TO BE DONE. Lay out the lines from the one containing "Viewport: 677px width, 690px height." through the one containing "Image resolution: width=280" as a Markdown table with the columns Row and Text. Include both end lines, number each row, skip blank lines, and leave the pictures out.
═════ INPUT DATA
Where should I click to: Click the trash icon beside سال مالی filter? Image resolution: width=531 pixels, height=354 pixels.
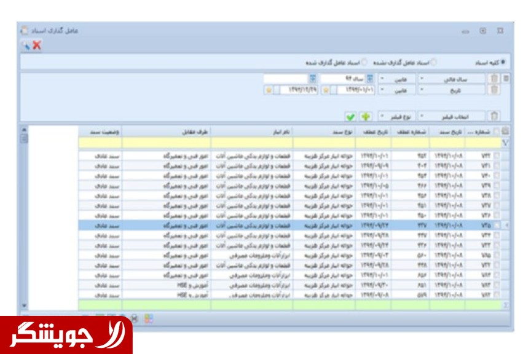[494, 79]
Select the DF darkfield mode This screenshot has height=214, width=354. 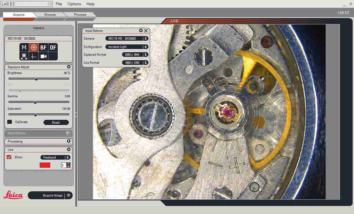53,47
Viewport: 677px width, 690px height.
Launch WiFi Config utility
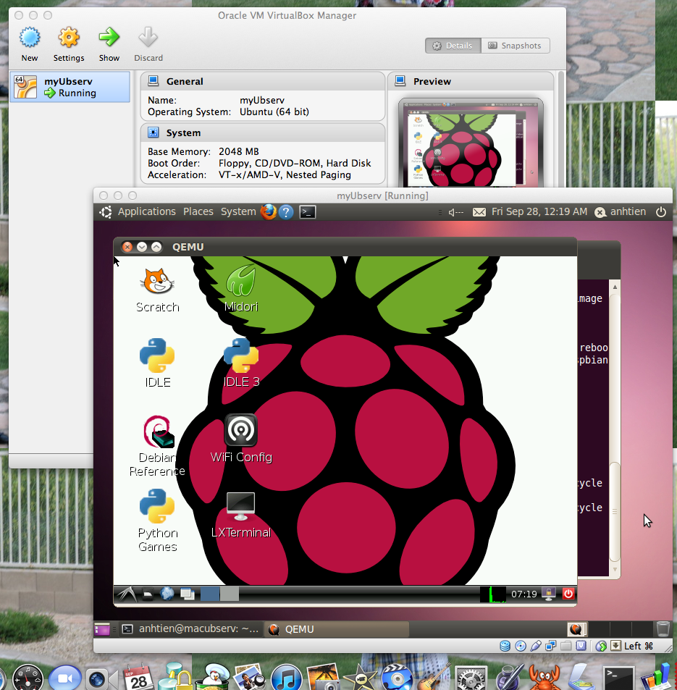[x=241, y=429]
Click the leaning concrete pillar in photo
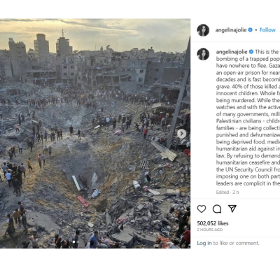Image resolution: width=280 pixels, height=280 pixels. [179, 93]
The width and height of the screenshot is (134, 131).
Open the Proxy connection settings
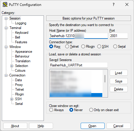coord(19,85)
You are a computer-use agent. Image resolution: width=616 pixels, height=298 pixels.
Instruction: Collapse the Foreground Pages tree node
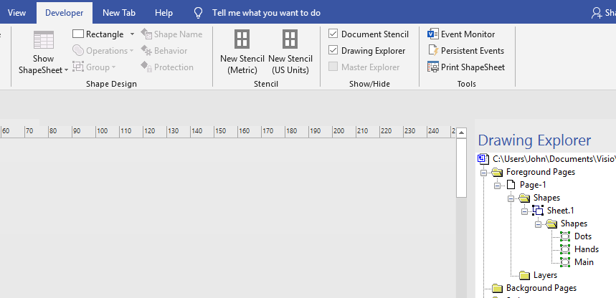coord(484,173)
══════════
RESPONSE TO THE EXERCISE.
| Row | Text |
|---|---|
| 1 | Viewport: 677px width, 690px height. |
| 2 | Launch WiFi Config utility |
| 3 | [x=241, y=429] |
| 4 | Click the leaning concrete pillar in photo |
| 5 | Image resolution: width=280 pixels, height=280 pixels. [179, 93] |